Derrick Collectors Box 7 (Folge 91-105)
Folge 98 - Ein unheimliches Erlebnis (Deutschland 1982)
Anita Schneider (Louise Martini) ist sauer, ihr Gatte schenkt ihr auf einer Betriebsfeier zu wenig Aufmerksamkeit. Charmeur Answald Hohner (Claus Biederstaedt) nutzt die Gelegenheit, bietet der attraktiven Frau seine Dienste als Fahrer an. Freilich möchte Hohner sich eindringlicher mit der von ihm begehrten Dame befassen, ergo sucht man in einem Hinterhof ein unbeobachtetes Eckchen. Doch bevor die Körpersäfte fliessen können, fährt den Lüstlingen mit Nachdruck der Schrecken ins Gebein. Drei finstere Gestalten zwingen Hohner mit Waffengewalt dazu, eine offensichtlich verletzte vierte Person umgehend ins Krankenhaus zu transportieren. Als Anita und Answald einen etwas genaueren Blick auf den Fahrgast werfen, können sie nur noch den Tod des Mannes feststellen. Um nicht in Schwierigkeiten zu geraten, platziert man die Leiche dekorativ auf einer Parkbank und sucht das Weite. Derrick und Klein übernehmen die Ermittlungen, denn der Banksitzer weist eine Schusswunde auf. Für Derrick ist der Tote kein Unbekannter, er hatte vor seiner Zeit bei der Mordkommission mehrfach mit dem Berufseinbrecher zu tun. Frau Engler (Agnes Fink), die Witwe des Getöteten, legt keinen Wert auf die Zusammenarbeit mit der Polizei. Lieber ruft sie ihren ältesten Sohn Udo (Michael Wittenborn) herbei, der junge Mann studiert seit einiger Zeit in Heidelberg. Mutter Engler will Rache, drängt Udo zu Nachforschungen auf eigene Faust. Steuert die Familie auf eine weitere Katastrophe zu...???

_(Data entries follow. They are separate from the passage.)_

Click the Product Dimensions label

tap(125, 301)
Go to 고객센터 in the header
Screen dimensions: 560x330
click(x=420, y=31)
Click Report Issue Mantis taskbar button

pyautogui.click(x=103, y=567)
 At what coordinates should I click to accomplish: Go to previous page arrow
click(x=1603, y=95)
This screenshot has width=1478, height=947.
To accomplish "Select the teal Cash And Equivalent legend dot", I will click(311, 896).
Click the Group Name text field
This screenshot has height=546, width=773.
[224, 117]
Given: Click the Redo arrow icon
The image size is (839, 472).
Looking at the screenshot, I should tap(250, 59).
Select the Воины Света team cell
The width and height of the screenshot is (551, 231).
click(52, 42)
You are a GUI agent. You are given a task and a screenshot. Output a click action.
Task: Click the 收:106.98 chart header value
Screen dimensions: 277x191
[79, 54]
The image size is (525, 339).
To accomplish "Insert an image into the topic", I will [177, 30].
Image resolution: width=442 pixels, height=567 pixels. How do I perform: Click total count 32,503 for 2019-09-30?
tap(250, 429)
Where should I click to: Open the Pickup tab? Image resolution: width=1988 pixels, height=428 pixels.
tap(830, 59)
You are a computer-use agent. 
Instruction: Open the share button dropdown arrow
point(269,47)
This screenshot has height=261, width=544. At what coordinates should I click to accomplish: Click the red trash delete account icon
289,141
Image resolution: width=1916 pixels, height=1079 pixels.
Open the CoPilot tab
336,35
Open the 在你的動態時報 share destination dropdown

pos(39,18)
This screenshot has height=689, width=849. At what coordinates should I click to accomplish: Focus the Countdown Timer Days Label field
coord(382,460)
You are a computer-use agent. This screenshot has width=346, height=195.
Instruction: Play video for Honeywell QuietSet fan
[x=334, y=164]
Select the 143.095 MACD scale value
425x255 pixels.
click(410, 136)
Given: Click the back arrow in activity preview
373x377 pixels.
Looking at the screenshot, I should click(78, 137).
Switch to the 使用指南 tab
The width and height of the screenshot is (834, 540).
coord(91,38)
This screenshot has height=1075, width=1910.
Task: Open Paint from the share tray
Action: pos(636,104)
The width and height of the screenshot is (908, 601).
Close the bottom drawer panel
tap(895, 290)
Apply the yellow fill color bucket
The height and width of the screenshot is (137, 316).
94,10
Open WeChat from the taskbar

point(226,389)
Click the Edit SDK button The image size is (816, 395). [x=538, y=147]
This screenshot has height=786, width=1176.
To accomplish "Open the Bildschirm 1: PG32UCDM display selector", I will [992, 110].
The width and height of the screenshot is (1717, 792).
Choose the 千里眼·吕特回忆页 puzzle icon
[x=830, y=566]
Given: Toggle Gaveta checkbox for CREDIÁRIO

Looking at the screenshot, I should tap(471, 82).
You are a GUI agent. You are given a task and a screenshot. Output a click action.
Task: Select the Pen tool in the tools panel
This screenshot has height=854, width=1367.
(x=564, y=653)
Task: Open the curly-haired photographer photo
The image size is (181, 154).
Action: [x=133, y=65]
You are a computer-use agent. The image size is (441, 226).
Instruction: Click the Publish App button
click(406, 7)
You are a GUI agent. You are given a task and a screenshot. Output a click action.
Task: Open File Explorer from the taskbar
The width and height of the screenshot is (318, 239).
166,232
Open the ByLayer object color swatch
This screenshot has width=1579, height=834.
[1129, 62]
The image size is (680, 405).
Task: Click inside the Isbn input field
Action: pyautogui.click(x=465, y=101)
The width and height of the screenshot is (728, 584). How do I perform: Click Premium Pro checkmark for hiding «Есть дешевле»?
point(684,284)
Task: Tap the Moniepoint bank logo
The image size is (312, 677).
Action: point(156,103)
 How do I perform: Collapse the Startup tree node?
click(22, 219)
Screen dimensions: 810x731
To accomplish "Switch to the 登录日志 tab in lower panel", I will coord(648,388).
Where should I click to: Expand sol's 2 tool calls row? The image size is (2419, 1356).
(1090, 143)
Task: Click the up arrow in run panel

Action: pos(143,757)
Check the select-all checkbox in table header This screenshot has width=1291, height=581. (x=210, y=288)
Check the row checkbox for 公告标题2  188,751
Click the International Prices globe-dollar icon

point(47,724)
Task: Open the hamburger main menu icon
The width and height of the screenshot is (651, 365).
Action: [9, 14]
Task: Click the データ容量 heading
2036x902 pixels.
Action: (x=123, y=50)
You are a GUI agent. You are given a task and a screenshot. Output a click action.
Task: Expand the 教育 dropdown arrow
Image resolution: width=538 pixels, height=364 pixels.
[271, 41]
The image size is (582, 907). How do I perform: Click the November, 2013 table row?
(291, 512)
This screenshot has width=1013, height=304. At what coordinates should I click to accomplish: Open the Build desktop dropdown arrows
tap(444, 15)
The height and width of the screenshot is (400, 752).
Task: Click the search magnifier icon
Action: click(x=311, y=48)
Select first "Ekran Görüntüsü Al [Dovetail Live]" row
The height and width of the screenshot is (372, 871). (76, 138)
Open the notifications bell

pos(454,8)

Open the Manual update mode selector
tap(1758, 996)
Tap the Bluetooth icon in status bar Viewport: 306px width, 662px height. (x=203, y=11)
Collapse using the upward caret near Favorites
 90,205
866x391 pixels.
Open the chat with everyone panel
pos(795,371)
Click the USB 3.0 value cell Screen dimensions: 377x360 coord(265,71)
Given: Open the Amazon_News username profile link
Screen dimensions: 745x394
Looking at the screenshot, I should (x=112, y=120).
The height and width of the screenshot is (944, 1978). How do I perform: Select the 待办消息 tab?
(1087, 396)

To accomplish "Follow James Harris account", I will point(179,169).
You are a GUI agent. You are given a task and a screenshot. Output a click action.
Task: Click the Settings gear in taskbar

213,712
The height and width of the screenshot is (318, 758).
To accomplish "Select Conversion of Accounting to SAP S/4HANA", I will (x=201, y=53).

Zunächst stehen Louise Martini und Claus Biederstaedt im Mittelpunkt, die im Verlauf der Folge noch mehrfach zu sehen sind. Während die von Martini dargestellte Anita Schneider in erster Linie um ihren Ruf besorgt ist, wird Biederstaedt in der Rolle des Answald Hohner nicht müde, die Frau seiner lüsternen Wünsche weiter zu umgarnen. Biederstaedt umgibt stets dieser Hauch eines durchschnittlichen Spiessbürgers, oft unangenehm schleimig, hinter dessen Fassade
"unanständiges" Verlangen wütet. Angenehmerweise wurde Answald Hohner nicht so flach und einseitig angelegt, wie es der Zuschauer auf den ersten
(und zweiten) Blick vermutet, Claus Biederstaedt meistert diese Aufgabe souverän. Interessante und erschreckende Einblicke in die Familie des Opfers dominieren nach der Frühphase, vor allem Agnes Fink spielt als
"Albtraum-Mutter" großartig auf, fies, verbittert und fehlgeleitet. Ohne Skrupel drängt sie ihren ältesten Sohn zur Selbstjustiz, bemängelt mit Ausdauer dessen Wunsch nach einem Leben abseits krimineller Umtriebe. Michael Wittenborn hat es nicht leicht gegen die nahezu dämonische Präsenz seiner Filmmutter anzukommen, zieht sich aber durchaus achtbar aus der Affäre. Pascal Breuer und Viola Seth sehen wir als jüngere Geschwister Wittenborns, während Breuer starke Momente für sich beanspruchen kann, bleibt Seht unscheinbar und austauschbar, ihre Rolle gibt nicht viel her. Dirk Dautzenberg und Dieter Eppler wirken als Gauner und Komplizen des Erschossenen mit, Dautzenberg spielt erwartungsgemäß sehr launig auf, Eppler gibt kaum weniger überzeugend den kernigen Bösewicht.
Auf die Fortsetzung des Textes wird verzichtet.